[REQUIREMENT]: Return every line of the records below word for word, leaving out the pictures.

[EXTRACTED RECORDS]:
--- Begin ---

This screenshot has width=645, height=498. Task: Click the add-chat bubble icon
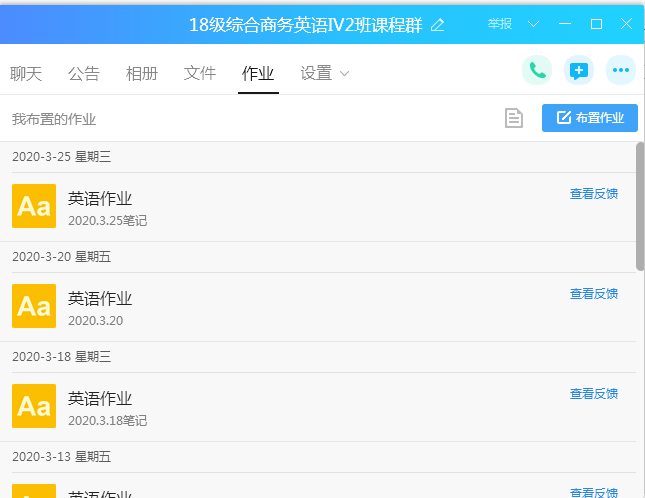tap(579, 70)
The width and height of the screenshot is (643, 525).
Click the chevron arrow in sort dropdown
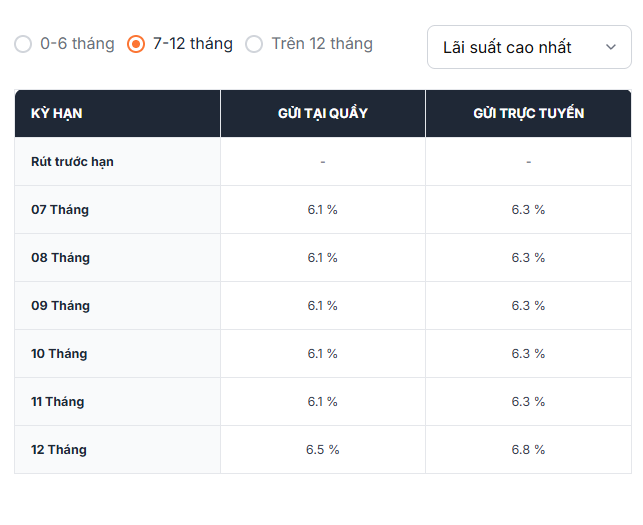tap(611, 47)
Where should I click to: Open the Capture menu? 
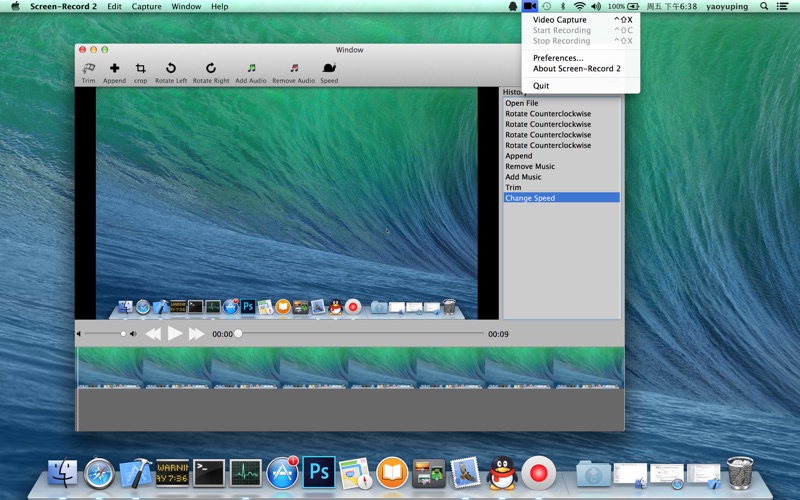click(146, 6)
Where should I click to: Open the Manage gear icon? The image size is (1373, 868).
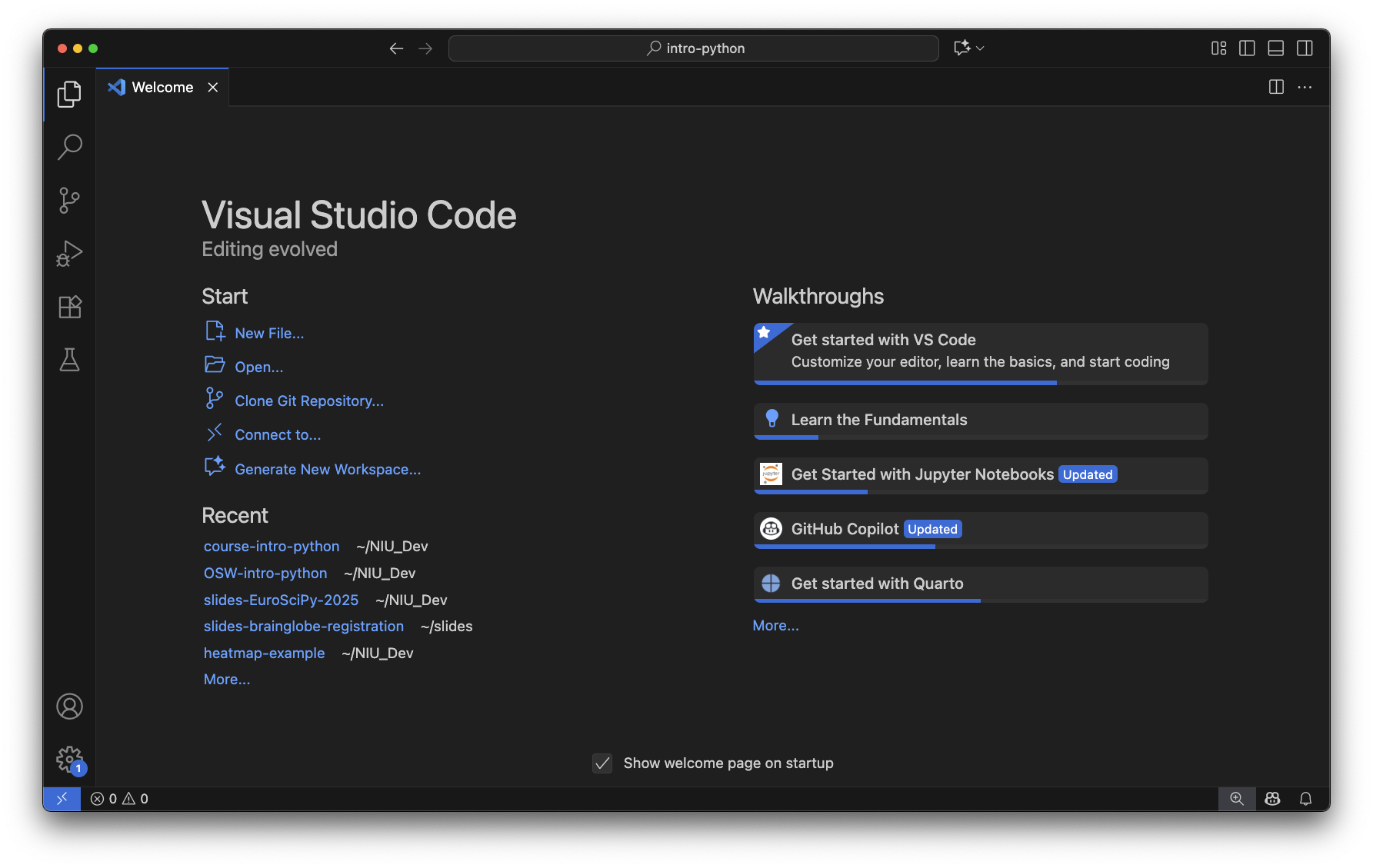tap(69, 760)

--- End ---

[RESULT FOR THIS EXERCISE]:
This screenshot has width=645, height=498. Task: Click the add-chat bubble icon
tap(579, 70)
The width and height of the screenshot is (643, 525).
Click the chevron arrow in sort dropdown
tap(611, 47)
Where should I click to: Open the Capture menu? 
click(146, 6)
Where should I click to: Open the Manage gear icon? The image size is (1373, 868).
tap(69, 760)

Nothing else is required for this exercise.